[DIRECTIONS FOR THIS TASK]
For the listing below, output exactly the lines from the line with "BRANDS (170, 1191)" up to and including the line with "מצורע (142, 1518)", and no other lines.

[DATA SHOWN]
____
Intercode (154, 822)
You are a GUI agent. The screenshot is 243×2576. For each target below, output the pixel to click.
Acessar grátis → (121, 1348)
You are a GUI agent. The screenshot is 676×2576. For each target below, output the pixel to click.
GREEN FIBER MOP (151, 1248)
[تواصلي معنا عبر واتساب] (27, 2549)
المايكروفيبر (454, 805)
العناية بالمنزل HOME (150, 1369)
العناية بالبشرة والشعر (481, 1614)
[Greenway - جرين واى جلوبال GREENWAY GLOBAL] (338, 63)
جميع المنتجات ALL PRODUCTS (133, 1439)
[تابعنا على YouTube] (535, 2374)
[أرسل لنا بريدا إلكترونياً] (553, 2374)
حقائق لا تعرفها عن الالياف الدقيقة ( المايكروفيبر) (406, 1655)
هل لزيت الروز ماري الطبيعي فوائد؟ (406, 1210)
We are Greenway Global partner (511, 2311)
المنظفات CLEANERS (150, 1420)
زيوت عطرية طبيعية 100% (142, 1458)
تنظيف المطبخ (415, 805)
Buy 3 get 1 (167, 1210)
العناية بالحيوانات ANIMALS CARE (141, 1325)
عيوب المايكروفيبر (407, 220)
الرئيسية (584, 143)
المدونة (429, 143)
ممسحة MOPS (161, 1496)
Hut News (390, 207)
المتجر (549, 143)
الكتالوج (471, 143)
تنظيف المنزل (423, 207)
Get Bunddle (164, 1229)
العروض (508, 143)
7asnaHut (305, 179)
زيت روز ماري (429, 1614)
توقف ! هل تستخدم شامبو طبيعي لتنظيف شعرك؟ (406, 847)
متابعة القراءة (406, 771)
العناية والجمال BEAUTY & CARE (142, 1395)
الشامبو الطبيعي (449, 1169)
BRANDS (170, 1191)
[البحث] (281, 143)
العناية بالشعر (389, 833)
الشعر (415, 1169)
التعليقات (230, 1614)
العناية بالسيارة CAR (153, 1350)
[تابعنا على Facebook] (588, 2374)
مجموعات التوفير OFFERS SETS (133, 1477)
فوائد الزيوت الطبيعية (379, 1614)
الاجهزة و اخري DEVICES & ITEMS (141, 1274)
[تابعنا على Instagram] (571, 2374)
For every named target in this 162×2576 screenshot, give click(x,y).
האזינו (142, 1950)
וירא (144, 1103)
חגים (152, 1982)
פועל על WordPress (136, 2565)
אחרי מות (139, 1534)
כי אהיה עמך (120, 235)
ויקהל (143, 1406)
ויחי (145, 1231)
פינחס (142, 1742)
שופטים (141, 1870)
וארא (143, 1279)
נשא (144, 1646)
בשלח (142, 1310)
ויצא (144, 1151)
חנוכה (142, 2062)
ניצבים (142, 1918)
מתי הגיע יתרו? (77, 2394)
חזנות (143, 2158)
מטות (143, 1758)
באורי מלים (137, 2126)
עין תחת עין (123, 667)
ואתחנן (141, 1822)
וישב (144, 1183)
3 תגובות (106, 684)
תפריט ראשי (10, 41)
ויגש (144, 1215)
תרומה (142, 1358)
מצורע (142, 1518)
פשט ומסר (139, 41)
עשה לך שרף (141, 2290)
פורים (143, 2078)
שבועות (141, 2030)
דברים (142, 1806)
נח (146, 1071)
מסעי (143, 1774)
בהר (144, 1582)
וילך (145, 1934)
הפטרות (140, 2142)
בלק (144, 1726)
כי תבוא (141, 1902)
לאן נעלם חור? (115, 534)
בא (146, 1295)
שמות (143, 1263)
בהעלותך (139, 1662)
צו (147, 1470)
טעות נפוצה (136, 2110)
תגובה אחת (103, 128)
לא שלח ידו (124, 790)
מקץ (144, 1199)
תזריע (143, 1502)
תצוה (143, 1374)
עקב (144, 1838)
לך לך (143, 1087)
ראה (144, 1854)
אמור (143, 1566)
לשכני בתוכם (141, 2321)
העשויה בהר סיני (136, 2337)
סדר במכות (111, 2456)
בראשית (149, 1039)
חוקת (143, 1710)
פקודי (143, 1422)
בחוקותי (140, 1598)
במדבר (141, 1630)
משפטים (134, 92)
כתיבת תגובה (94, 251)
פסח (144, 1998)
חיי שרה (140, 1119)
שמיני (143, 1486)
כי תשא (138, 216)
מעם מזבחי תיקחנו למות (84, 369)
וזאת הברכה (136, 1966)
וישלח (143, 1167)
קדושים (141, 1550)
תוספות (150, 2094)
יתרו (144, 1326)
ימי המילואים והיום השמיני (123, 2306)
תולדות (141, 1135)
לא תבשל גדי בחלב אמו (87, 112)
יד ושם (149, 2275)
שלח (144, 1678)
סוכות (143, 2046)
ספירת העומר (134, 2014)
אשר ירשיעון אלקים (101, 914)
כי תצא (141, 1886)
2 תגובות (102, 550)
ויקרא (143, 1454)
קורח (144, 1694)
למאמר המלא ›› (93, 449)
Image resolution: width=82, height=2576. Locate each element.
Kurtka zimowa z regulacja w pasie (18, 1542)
____
[EXERCISE SOLUTION]
BRANDS (170, 1191)
[البحث] (281, 143)
العناية بالشعر (389, 833)
الشعر (415, 1169)
التعليقات (230, 1614)
العناية بالسيارة CAR (153, 1350)
[تابعنا على Facebook] (588, 2374)
مجموعات التوفير OFFERS SETS (133, 1477)
فوائد الزيوت الطبيعية (379, 1614)
الاجهزة و اخري DEVICES & ITEMS (141, 1274)
[تابعنا على Instagram] (571, 2374)
For every named target in this 162×2576 screenshot, give click(x,y).
האזינו (142, 1950)
וירא (144, 1103)
חגים (152, 1982)
פועל על WordPress (136, 2565)
אחרי מות (139, 1534)
כי אהיה עמך (120, 235)
ויקהל (143, 1406)
ויחי (145, 1231)
פינחס (142, 1742)
שופטים (141, 1870)
וארא (143, 1279)
נשא (144, 1646)
בשלח (142, 1310)
ויצא (144, 1151)
חנוכה (142, 2062)
ניצבים (142, 1918)
מתי הגיע יתרו? (77, 2394)
חזנות (143, 2158)
מטות (143, 1758)
באורי מלים (137, 2126)
עין תחת עין (123, 667)
ואתחנן (141, 1822)
וישב (144, 1183)
3 תגובות (106, 684)
תפריט ראשי (10, 41)
ויגש (144, 1215)
תרומה (142, 1358)
מצורע (142, 1518)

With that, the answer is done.